Actually, compared to the same quarter in 2007 Dish Network's net income dropped to $91,895,000 from $199,680,00. "Other" expenses increased to $106,055,000 from $6,124,000.

The increase in other expenses "resulted from the $156 million impairment of marketable and non-marketable investment securities, partially offset by a $53 million gain on the sale of a non-marketable investment during the third quarter of 2008." In other words, Dish Network's investment portfolio had dropped that much and they chose to write down those investments. That was before the October crash.

Dish Network's reported Operating Income increased 5.4% over the same quarter last year and 31% over the 3 months ending in September between the years. However, this year-to-year comparison is suspect in my mind because of the corporate split.

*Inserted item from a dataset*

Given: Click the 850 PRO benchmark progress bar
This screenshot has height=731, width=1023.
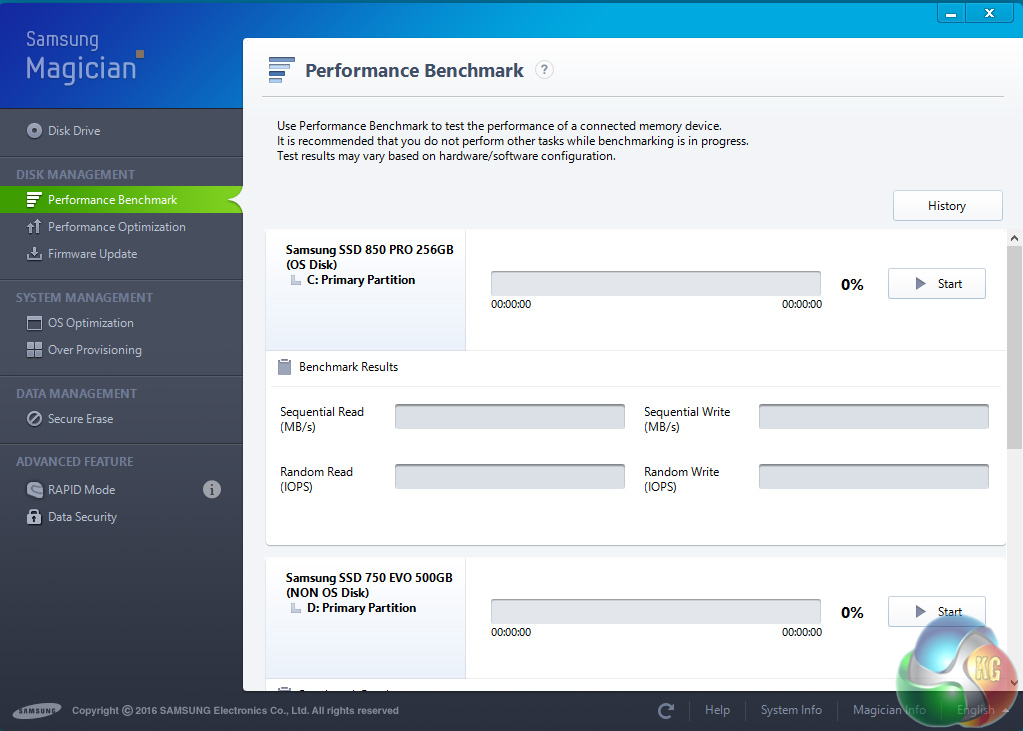Looking at the screenshot, I should [x=656, y=283].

Ironically, what's not really clear from the quarterly is that operating income dropped 33% compared to the quarter ending in June, but is only 17% under the quarter ending in March.

The balance sheet changes are weird, some of which relate to the company split. But Cash and cash equivalents fell 28% between June and September and we have this note:

Liquidity Considerations. As of September 30, 2008, we had $972 million of cash and cash equivalents and $461 million of current marketable investment securities. On October 1, 2008, we redeemed the remaining balance of $972 million of our 5 3 / 4 % Senior Notes due 2008, with existing cash and cash equivalents and current marketable investment securities. We expect that our future working capital, capital expenditure and debt service requirements will be satisfied from existing cash and marketable investment securities balances, cash generated from operations or through new additional capital. However, current dislocations in the credit markets, which have significantly impacted the availability and pricing of financing, particularly in the high yield debt and leveraged credit markets, may significantly constrain our ability to obtain financing to fund our working capital, capital expenditure and debt service requirements and support our growth initiatives. These developments in the credit markets may have a significant effect on our cost of financing and our liquidity position and may, as a result, also cause us to defer or abandon profitable new business strategies that we would otherwise pursue if financing were available on acceptable terms.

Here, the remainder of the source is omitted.